━━ Provided passage ━━

Saturday, 18 October 2014

Falling and standing up again... and the 'chance' factor

I am sure you have experienced falling on the ground, or missing a train, or breaking up a relationship or friendship, performing terribly in a concert (if you are a musician) or, if you are teacher,  having 27 kids behaving terribly...making you believe that that is it, your teaching days have finished...

Well, yes...the thing is, depending on how intense the experience was... it will stay in your DNA for long or not...and it could probably cause some kind of damage... However, i do believe there is a reason for everything and that everything contains a 'teaching' or something you have to look more closely and seriously to as it might be telling you something about yourself and others, or about life.

What I am trying to say really is that after a very horrible experience teaching a Year 3 class last week... I was really down, but things changed dramatically the day after. I had many supportive exchanges with various teachers/musicians who have had similar terrible experiences though... but what kept me going was that I knew this happens to any teacher at some point, and it reminded me of a similar experience I had in 2008, in a school with very difficult children, which it turn out better than I thought at the time. Also, I figured that in other schools I am working at the moment this is not the case; I have not had this experience and I am actually enjoying it very much as well as the kids and teachers.

━━━
━━ Supplied material ━━

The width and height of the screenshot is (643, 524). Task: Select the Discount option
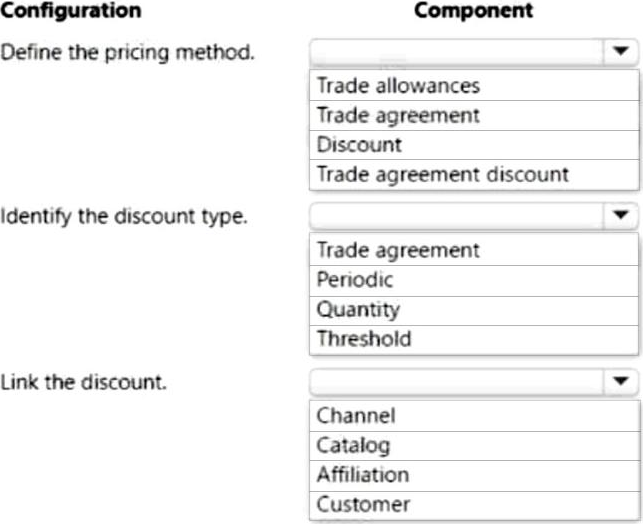[x=358, y=144]
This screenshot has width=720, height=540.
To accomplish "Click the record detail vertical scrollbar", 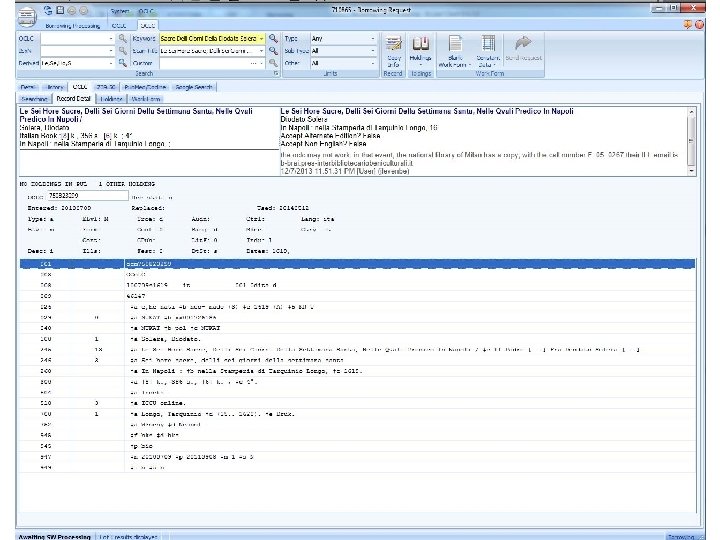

━━━

**Required action**.
Using the blog post on falling and standing up again, answer:
(a) On what date was the post published?
(b) What class was the author teaching during the very horrible experience last week?
(c) In what year did the author have a similar experience in a school with very difficult children?
Answer from the text alone, not from the data.

**Result for this task**.
(a) Saturday, 18 October 2014
(b) A Year 3 class
(c) 2008